» Work order
Go through the entries one line at a time, and gather every line that has the word "help".

» Data excerpts
= = = =
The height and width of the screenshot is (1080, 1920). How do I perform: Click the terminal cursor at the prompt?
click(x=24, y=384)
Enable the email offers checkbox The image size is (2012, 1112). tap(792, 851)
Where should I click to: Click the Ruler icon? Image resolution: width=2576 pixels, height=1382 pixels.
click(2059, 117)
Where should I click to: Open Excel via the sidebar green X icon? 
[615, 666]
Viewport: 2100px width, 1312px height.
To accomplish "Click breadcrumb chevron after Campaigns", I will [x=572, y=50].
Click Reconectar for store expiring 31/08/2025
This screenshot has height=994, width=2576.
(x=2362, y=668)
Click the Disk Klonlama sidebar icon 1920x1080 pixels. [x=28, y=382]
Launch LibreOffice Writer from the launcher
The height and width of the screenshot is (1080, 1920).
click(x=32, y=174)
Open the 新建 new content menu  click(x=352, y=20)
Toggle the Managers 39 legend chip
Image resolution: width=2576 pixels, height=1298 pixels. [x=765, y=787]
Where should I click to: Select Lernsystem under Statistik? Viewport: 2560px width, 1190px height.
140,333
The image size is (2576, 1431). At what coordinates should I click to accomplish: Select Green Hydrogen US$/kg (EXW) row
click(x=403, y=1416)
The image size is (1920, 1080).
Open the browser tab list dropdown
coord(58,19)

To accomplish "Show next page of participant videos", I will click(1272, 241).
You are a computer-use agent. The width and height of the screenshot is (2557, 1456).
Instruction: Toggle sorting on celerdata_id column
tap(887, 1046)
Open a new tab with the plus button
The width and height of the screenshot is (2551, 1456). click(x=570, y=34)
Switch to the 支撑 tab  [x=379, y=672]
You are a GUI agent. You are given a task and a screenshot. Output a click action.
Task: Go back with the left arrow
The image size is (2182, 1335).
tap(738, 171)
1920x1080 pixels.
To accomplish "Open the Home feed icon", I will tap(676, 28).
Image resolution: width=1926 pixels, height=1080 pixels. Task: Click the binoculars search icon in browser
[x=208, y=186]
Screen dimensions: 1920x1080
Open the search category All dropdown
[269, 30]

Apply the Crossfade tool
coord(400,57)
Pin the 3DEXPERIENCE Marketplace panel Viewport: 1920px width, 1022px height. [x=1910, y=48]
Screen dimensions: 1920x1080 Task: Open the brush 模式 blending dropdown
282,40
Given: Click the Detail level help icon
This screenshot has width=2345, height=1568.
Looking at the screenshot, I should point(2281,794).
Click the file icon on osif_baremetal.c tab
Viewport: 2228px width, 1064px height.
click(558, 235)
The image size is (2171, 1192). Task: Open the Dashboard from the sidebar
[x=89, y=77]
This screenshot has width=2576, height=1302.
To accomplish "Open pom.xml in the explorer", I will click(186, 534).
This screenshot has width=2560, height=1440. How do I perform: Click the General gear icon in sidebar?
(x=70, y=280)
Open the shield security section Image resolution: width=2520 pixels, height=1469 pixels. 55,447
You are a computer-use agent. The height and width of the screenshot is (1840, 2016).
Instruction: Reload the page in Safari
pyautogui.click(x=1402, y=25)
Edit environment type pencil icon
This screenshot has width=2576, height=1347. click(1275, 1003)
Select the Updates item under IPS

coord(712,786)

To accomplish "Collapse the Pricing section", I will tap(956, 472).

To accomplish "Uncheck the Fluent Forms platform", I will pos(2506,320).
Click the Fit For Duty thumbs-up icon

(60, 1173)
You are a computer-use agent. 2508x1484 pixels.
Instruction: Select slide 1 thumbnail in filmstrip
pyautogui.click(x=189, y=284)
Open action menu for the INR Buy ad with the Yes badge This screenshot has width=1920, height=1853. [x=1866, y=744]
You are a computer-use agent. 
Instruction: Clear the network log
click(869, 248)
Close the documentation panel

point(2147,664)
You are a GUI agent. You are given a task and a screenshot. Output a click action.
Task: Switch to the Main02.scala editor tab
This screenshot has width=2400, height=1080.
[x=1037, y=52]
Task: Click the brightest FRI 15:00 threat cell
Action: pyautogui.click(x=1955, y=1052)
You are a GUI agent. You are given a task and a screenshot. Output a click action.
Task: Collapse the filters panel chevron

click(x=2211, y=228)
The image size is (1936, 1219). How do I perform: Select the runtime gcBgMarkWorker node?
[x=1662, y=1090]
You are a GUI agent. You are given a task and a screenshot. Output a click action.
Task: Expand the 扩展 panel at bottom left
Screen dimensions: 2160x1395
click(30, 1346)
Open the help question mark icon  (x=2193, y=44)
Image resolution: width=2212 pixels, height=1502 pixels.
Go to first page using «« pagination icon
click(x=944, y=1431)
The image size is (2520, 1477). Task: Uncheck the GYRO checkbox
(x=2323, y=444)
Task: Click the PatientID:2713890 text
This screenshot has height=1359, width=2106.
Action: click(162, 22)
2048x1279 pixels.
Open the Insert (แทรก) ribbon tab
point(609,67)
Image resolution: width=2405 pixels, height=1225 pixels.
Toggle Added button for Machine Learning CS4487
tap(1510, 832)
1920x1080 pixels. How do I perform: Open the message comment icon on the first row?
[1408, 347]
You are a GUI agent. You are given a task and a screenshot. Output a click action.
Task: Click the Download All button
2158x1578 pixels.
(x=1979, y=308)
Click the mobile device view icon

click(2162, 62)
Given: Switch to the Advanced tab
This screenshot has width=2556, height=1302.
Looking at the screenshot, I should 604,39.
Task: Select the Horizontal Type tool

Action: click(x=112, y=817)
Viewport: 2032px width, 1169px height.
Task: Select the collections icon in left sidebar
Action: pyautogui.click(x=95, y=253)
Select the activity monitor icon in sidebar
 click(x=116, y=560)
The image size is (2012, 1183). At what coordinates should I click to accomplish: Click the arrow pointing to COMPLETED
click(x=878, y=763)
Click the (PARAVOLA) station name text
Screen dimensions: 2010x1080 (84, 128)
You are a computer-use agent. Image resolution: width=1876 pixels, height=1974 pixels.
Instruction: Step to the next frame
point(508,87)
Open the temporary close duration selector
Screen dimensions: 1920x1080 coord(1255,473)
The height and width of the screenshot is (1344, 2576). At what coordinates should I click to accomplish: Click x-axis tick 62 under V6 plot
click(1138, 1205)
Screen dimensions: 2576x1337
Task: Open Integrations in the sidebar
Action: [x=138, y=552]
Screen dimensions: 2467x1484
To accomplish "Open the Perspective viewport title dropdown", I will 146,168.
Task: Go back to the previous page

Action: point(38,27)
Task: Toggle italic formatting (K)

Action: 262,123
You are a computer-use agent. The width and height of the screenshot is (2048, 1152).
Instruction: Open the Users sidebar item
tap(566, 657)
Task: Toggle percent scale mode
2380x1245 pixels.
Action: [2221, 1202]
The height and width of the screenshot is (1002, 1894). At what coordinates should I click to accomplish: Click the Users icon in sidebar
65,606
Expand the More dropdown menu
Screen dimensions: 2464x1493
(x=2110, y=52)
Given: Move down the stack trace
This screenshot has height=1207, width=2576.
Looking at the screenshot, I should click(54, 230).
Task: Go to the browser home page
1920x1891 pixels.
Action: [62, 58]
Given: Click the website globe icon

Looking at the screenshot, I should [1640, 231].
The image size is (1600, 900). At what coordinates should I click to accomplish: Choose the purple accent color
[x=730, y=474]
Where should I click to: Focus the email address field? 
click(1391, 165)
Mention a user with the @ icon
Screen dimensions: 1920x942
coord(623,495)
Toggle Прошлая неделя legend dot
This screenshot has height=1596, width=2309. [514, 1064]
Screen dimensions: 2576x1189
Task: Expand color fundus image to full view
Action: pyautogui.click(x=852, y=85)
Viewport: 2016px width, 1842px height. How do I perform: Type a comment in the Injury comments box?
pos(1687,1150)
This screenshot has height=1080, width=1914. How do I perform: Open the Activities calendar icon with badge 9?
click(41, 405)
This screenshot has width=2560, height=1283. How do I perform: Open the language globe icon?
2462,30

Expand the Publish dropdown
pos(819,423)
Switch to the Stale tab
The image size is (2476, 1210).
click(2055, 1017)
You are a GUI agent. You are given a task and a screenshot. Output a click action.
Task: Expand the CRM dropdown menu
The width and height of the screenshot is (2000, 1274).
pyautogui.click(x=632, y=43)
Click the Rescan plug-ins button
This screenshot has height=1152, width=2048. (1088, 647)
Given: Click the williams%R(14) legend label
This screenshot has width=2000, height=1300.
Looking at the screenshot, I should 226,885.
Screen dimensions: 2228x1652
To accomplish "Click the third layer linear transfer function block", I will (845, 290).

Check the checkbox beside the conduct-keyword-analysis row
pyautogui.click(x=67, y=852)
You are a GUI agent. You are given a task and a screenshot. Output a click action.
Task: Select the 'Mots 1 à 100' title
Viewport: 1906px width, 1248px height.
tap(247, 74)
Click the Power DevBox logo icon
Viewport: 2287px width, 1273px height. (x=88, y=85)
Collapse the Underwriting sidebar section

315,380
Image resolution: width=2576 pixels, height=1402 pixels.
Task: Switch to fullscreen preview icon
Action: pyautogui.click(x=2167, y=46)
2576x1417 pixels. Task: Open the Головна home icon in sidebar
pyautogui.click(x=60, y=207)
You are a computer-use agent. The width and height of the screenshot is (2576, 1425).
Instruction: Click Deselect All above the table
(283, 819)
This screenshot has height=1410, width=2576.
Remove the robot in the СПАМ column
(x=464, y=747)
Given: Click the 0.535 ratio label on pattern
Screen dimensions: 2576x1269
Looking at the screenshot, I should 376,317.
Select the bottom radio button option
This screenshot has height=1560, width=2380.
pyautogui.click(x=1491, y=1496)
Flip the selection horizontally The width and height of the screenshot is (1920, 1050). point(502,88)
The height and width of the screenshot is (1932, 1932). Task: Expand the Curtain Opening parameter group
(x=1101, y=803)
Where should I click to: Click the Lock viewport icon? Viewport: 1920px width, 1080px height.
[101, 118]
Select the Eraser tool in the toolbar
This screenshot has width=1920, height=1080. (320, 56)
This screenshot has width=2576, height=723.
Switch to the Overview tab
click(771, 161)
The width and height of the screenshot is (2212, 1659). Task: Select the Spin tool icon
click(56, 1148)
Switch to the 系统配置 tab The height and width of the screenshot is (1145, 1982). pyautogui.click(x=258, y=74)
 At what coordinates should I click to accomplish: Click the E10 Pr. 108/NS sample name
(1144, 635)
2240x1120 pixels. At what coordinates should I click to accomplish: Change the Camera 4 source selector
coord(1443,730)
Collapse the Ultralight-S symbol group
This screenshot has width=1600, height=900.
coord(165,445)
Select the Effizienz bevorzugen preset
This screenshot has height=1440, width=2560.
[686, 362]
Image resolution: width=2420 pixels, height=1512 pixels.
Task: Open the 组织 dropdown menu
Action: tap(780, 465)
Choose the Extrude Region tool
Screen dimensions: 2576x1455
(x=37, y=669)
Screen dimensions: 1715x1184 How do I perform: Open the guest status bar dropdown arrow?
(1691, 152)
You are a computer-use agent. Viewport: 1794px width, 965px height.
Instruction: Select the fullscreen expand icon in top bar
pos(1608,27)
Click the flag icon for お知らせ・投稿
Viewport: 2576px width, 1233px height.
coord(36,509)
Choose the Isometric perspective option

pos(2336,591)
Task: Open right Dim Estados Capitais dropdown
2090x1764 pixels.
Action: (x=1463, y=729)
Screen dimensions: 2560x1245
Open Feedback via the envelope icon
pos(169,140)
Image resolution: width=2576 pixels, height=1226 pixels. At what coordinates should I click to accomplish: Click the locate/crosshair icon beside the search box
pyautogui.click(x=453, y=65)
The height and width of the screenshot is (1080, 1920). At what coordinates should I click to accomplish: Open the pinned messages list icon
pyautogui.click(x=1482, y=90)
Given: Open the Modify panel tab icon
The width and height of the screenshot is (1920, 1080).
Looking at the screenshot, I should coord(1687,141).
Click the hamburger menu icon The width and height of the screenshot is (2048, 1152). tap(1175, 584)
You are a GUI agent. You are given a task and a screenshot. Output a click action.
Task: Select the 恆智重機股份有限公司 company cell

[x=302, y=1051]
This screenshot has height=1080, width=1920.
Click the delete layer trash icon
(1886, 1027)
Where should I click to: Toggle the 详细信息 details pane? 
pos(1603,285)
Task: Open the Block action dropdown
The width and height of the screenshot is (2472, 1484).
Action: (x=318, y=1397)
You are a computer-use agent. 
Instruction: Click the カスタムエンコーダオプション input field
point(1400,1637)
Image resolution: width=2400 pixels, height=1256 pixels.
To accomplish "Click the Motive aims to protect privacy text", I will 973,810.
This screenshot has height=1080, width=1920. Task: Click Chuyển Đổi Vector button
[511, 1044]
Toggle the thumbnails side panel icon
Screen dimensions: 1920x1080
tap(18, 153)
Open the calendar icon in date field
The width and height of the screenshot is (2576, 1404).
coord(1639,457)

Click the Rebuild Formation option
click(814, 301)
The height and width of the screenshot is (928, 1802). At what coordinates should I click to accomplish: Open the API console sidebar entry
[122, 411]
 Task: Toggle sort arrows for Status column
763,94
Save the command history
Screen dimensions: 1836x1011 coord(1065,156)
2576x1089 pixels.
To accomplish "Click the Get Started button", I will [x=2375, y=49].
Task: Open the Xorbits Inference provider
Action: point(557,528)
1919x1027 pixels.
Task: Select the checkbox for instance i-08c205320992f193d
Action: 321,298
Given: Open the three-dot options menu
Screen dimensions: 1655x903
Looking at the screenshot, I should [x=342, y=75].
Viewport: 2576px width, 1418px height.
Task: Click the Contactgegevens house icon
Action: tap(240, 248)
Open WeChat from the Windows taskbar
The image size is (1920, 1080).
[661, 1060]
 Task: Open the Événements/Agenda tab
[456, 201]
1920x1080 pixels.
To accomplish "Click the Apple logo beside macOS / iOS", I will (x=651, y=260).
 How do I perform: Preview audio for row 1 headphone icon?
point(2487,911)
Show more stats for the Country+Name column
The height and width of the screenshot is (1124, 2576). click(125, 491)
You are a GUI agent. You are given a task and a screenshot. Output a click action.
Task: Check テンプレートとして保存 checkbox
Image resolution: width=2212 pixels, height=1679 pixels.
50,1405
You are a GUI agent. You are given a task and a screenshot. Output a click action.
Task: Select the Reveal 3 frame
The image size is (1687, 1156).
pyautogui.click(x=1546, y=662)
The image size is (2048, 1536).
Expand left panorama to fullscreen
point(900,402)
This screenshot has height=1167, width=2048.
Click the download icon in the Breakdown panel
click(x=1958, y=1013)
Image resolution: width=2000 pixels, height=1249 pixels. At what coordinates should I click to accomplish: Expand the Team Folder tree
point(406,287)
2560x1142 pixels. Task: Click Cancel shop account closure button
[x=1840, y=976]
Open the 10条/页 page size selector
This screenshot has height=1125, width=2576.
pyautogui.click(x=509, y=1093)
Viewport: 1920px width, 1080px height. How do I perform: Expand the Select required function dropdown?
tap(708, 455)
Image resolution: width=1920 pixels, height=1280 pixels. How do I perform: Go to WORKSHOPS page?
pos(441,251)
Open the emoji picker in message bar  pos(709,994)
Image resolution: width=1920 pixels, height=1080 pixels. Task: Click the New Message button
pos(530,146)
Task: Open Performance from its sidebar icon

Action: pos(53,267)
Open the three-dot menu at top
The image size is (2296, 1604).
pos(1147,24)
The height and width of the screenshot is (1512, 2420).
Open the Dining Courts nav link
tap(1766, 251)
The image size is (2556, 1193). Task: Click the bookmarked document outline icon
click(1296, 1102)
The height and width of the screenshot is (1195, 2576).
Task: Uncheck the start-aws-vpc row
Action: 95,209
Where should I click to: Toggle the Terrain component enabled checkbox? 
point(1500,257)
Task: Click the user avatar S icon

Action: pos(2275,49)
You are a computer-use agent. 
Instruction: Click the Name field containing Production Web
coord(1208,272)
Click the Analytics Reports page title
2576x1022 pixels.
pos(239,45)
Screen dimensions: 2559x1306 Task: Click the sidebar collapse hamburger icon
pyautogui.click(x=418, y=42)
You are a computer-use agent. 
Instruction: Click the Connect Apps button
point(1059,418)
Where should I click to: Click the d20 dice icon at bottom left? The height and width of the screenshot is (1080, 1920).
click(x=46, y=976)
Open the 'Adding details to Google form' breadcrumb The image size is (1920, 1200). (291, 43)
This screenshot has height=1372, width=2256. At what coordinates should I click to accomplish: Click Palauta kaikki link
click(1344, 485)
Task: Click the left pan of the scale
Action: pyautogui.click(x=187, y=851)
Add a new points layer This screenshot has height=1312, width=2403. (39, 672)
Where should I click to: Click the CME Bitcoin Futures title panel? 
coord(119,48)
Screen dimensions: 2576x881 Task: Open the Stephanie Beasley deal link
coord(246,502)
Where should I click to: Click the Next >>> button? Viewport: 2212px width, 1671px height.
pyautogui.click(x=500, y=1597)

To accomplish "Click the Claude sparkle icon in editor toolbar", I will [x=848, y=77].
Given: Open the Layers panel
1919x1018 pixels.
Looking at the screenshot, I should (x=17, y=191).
= = = =
» Solution to this exercise
Given: Click the Detail level help icon
Open the help question mark icon  (x=2193, y=44)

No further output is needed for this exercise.